質問: 国内旅行の観光中に旅行者が地元の人(被害者)と肩がぶつかり、被害者が転倒したはずみに手首を骨折した。その旅行者は、「誰かに背中を押されたため被害者にぶつかったのであり、私のせいではない。」と言っているが旅行業者としてどうしたら良いか。
【回答】
国内の事故の場合、刑法の「過失傷害罪」に該当する可能性もありますが、肩がぶつかっただけでは刑事事件になることはありません。
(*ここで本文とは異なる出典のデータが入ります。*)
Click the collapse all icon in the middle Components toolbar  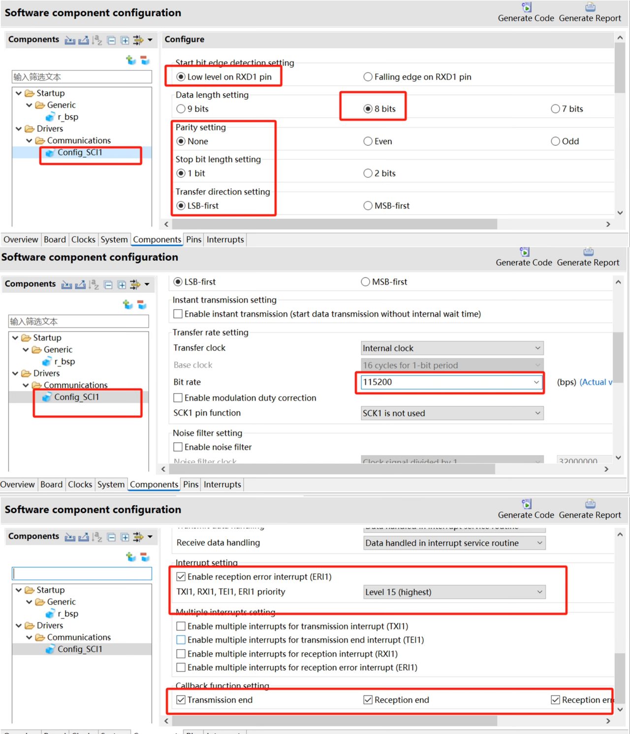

本問のケースでは、被害者が加害者に対して損害賠償を求める裁判をおこし、その裁判のなかで事実を明らかにするしか方法はないと思われます。
その場合、旅行業者としては、その場にいた添乗員やガイドから、その事故発生の際の状況、経緯をできるだけ詳しく報告させて記録として残しておき、後に備えることが必要です。
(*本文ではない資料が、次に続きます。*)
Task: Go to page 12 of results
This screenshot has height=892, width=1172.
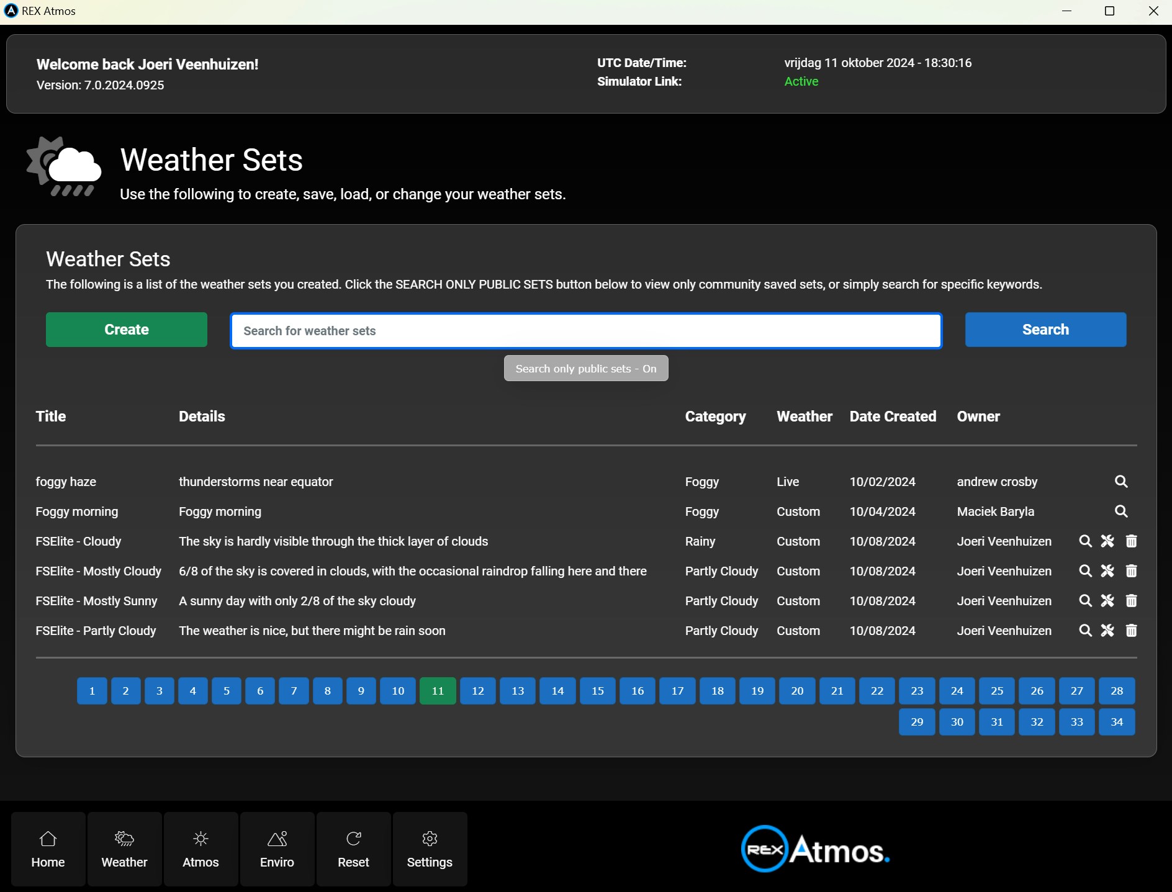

また、旅行中に傷害事故が起きた場合は、たとえそれが不注意によって起きた事故であっても、まず、事故発生地の警察に連絡すべきです。警察の事故証明が後日役立つことが多いからです。
なお、旅行業者は事故の直接当事者ではない以上、旅行者と被害者との紛争に積極的に介入したり、一方当事者にのみ援助するような態度は取るべきではありません。